Monday 21 May 2018

Digital Festival 2018 #KeeleDigiFest - Emerging technologies in the legal classroom: subject of the study, object of research and tool for active learning

Theme: Encouraging students to use digital platforms and tools for collaboration, debate and the production of online research and learning outputs.

Author: Maria Tzanou

School/Directorate/Research Institute: Law

Abstract: This proposal aims to explore the various ways Law students can approach and learn about new technologies and the relationship between these and the law. The contribution draws upon the innovative methods employed to teach a recently designed and developed module on ‘Law and New Technologies’ to third year undergraduate Law students at Keele University.
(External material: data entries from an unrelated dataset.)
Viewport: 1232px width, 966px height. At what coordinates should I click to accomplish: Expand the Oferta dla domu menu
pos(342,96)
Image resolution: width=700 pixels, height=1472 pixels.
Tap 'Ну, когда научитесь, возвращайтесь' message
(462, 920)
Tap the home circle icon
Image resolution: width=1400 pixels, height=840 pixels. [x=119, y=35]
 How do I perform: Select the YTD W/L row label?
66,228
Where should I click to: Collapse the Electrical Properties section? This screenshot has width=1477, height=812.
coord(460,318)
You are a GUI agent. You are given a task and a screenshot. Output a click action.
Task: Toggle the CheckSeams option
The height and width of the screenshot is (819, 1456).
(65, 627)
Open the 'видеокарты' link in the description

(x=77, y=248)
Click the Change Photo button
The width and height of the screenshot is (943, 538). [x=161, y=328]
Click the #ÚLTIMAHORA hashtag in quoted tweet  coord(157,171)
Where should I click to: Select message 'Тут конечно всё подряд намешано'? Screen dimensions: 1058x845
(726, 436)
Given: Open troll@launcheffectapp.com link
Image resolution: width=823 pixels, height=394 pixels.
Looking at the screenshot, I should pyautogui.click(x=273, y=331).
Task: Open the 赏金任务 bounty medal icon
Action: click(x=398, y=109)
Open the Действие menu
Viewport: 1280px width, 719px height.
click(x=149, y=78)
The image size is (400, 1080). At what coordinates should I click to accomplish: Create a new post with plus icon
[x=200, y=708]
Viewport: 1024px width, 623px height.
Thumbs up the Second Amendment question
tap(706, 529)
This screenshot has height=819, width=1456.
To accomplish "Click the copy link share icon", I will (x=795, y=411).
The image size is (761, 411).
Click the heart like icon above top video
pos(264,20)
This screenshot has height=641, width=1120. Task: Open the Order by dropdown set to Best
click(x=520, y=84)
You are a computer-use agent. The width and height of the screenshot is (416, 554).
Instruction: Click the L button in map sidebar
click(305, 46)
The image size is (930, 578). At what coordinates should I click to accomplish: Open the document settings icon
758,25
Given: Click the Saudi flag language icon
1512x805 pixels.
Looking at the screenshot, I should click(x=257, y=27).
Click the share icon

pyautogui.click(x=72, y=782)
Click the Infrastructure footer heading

The module which was awarded the 2018 Routledge/ALT Teaching Law with New Technologies Prize, adopts an active learning method and approaches technology in four ways: first, it encourages students to critically think about new technologies and evaluate how the law can approach these; second, it examines how new technologies respond to and incorporate the law (code is law); third, it uses new technologies at the object of socio-legal research; and, fourth, it employs technologies as a tool to enhance the actual learning in the module. In this way, new technologies play three distinct, crucial roles within the context of this module: they constitute the subject of the students’ learning, the object of their research and they are instrumental tools enhancing the learning process. An active learning approach is adopted in order to foster deeper understanding of the subject alongside transferrable skills based on teamwork, public speaking, advocacy and mooting.